Any therapist can claim to use schema therapy as their primary approach, but their credentials and experience may be lacking. Schema therapists will have at least a masters degree in counseling, social work, psychology, or a related field, specific training, and frequent supervision in the practice of schema therapy.
Key Questions to Ask a Therapist Before Beginning Schema Therapy
With any therapist, it is helpful to prepare a list of questions before treatment begins or during the first session. Good questions to ask a schema therapist include:
- What are your experiences and credentials as a schema therapist?
- Is schema therapy a good fit for my symptoms?
- I don’t want to talk about the past. Can schema therapy help me?
- How long will I need to attend schema therapy?
- What, if any, other psychotherapy orientations do you utilize in sessions?
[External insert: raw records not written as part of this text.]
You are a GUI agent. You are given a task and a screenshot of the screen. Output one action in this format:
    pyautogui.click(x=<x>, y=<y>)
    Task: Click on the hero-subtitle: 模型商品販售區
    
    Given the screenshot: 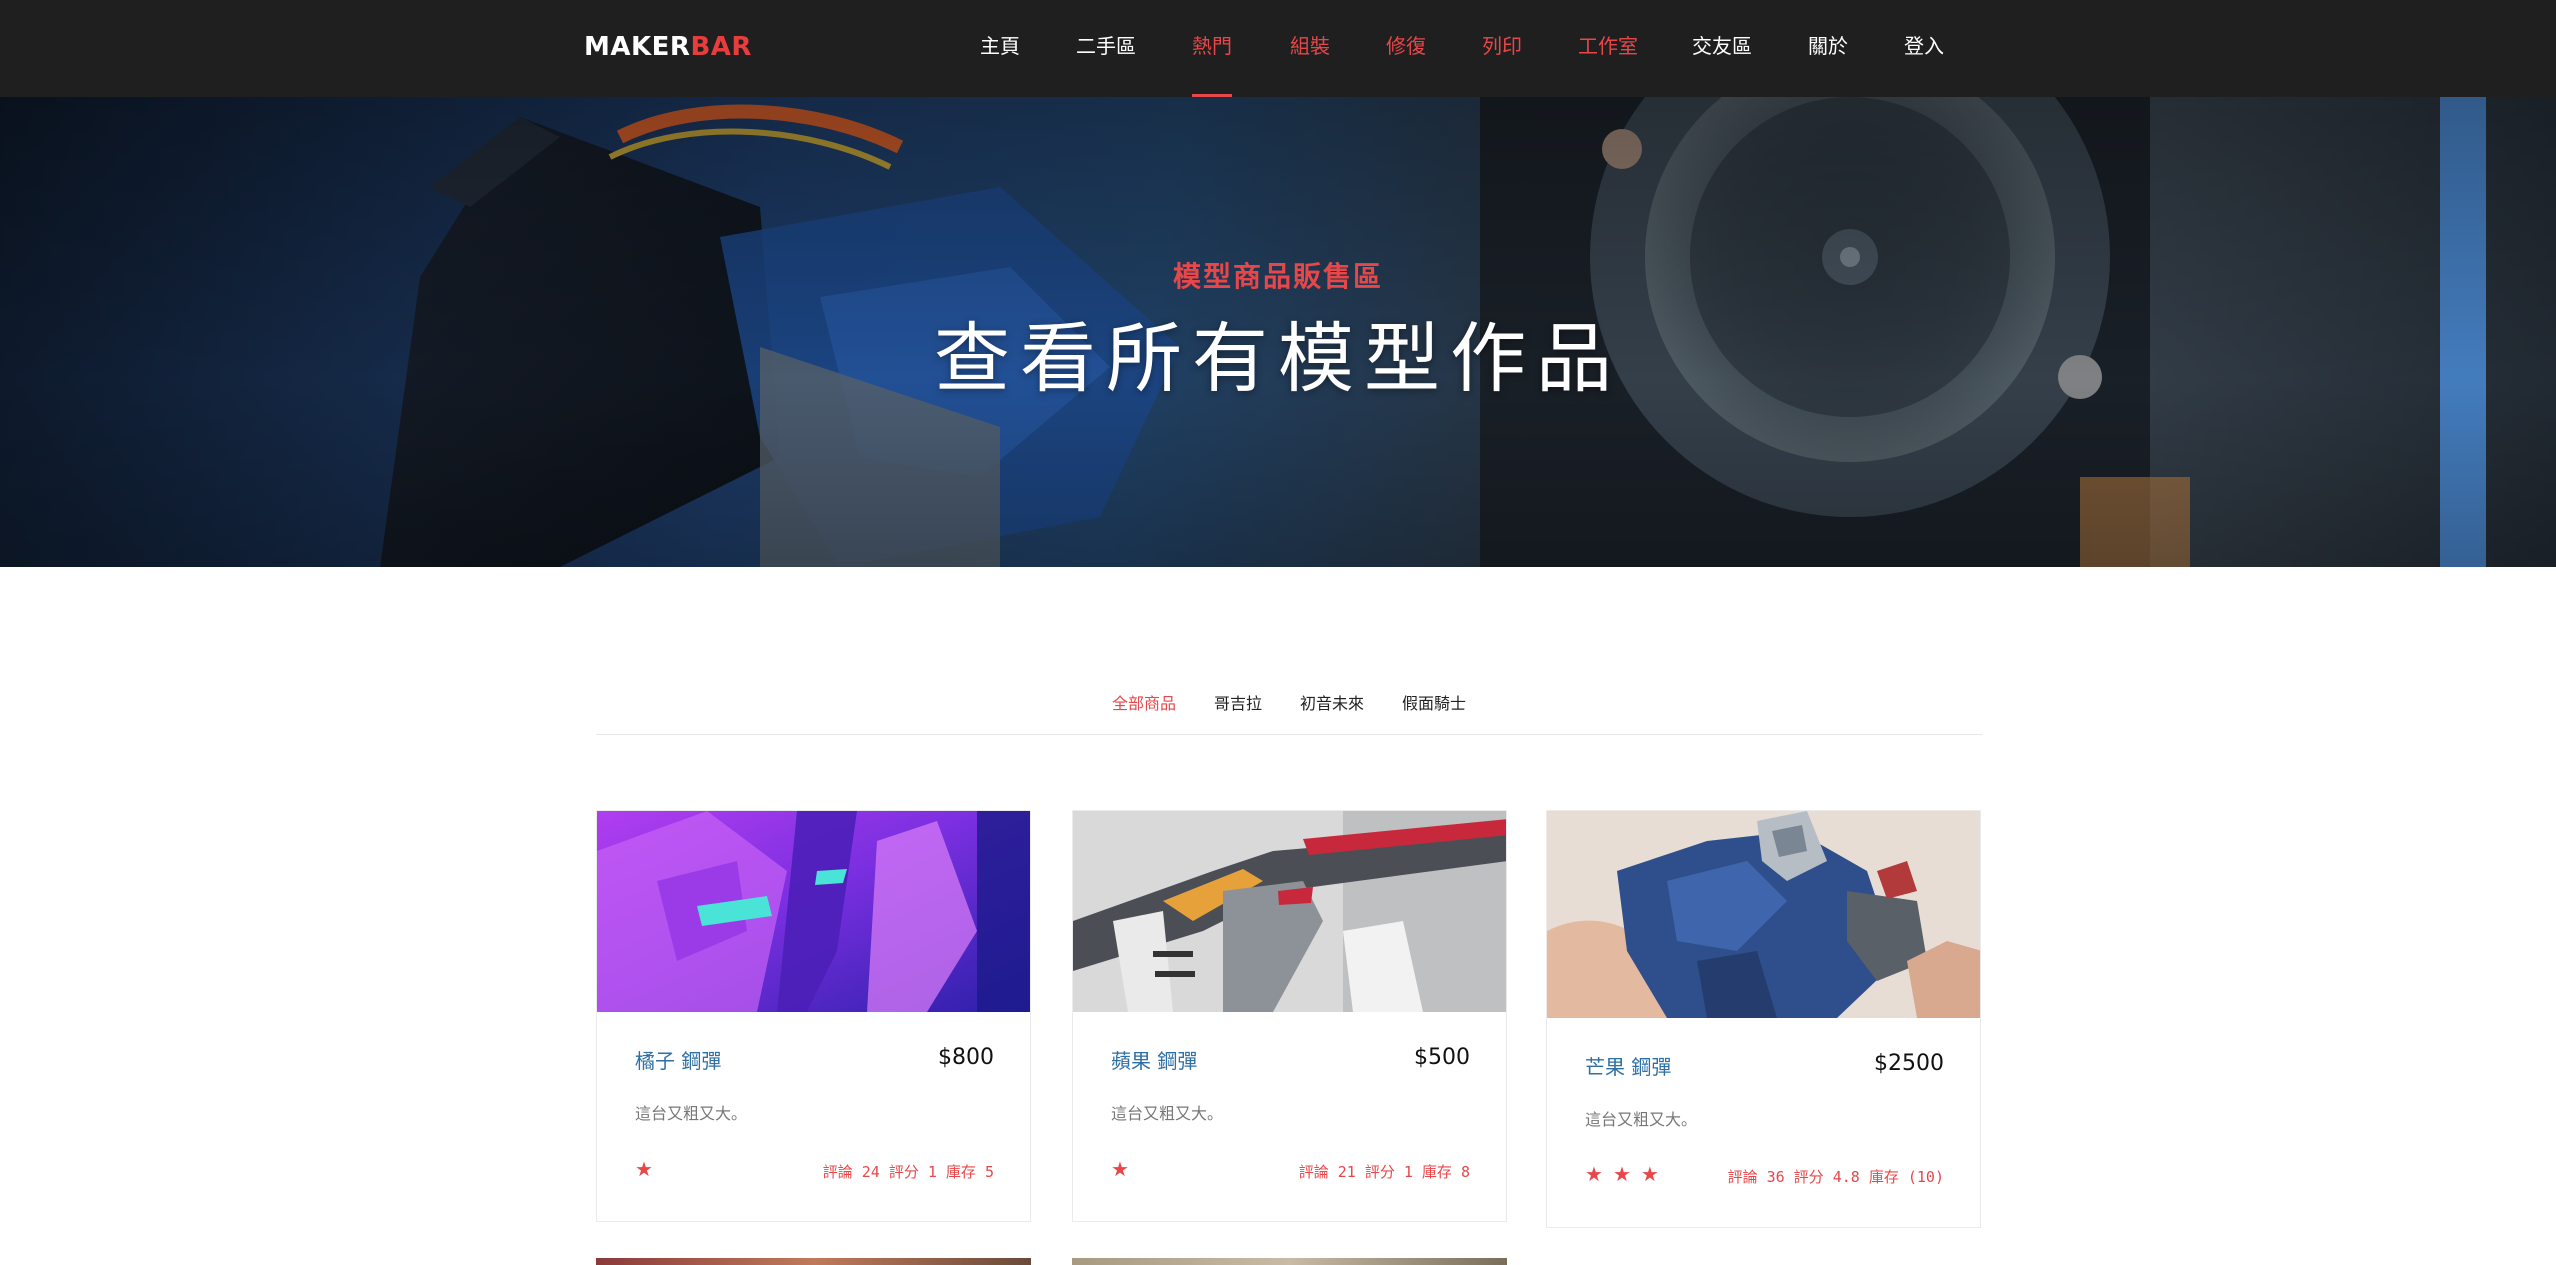 What is the action you would take?
    pyautogui.click(x=1278, y=276)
What to Expect at Your First Appointment
As outlined earlier, the first session or several sessions of schema therapy will likely involve a lot of assessment and education. Depending on the therapist and their particular style, they could accomplish this by completing an informal interview of your presenting problems and symptoms, or the therapist could use a formal assessment tool like the Young Schema Questionnaire (YSQ), the Young-Atkinson Mode Inventory, or the Schema Mode Inventory.1
From the earliest sessions, the therapist will employ empathic confrontation and limited reparenting to improve symptoms.2
- Empathic confrontation – offering support and encouragement for the client while showing that their schemas are distorting client perceptions
- Limited reparenting – supplying the client with what the client never received from their parents, within the appropriate limits of the therapeutic relationship
Is Schema Therapy Effective?
Schema therapy may not be as widely-known as CBT, but the treatment is proven effective for a variety of long-term mental health issues and complications.
Schema can improve schemas and coping skills for people with:1
- Borderline personality disorder
- Other personality disorders like avoidant personality disorder
- Eating disorders
- Anxiety disorders
In the coming years, professionals and clients should expect to be able to learn more about the efficacy of schema therapy as the treatment receives more attention and testing. Currently, the full capabilities of schema therapy are not well understood.
Criticisms of Schema Therapy
Perhaps the most significant criticism or drawback of schema therapy is how new the treatment is. In the field of psychology, the most well-known and respected treatments have been around for between 60 and 160 years, so schema therapy is somewhat unproven after only 30 years.2
For people only interested in a large body of evidence-based research to support a therapy style, schema therapy does not yet have the backing to put it on the same level as others like CBT.
The History of Schema Therapy
Jeffrey Young began as a therapist using a cognitive therapy or cognitive behavioral therapy (CBT) model for treatment, but around 1990, he noted limitations to the treatment style. Although treatments worked really well for some people, others, like those with personality disorders, never seemed to make the progress he wanted.
Over years of theorizing and research, he began to develop the framework of schema therapy that took many aspects of CBT and blended it with the idea of “going deeper” that is fundamental to approaches like psychoanalysis. By taking helpful aspects of various established treatments, Young created something unique in schema therapy.6
With schema therapy being a contemporary therapy style, it continues to grow and evolve under the mentorship of its creator. As awareness and acceptance builds, Young hopes that schema therapy can be applied to more psychological concerns.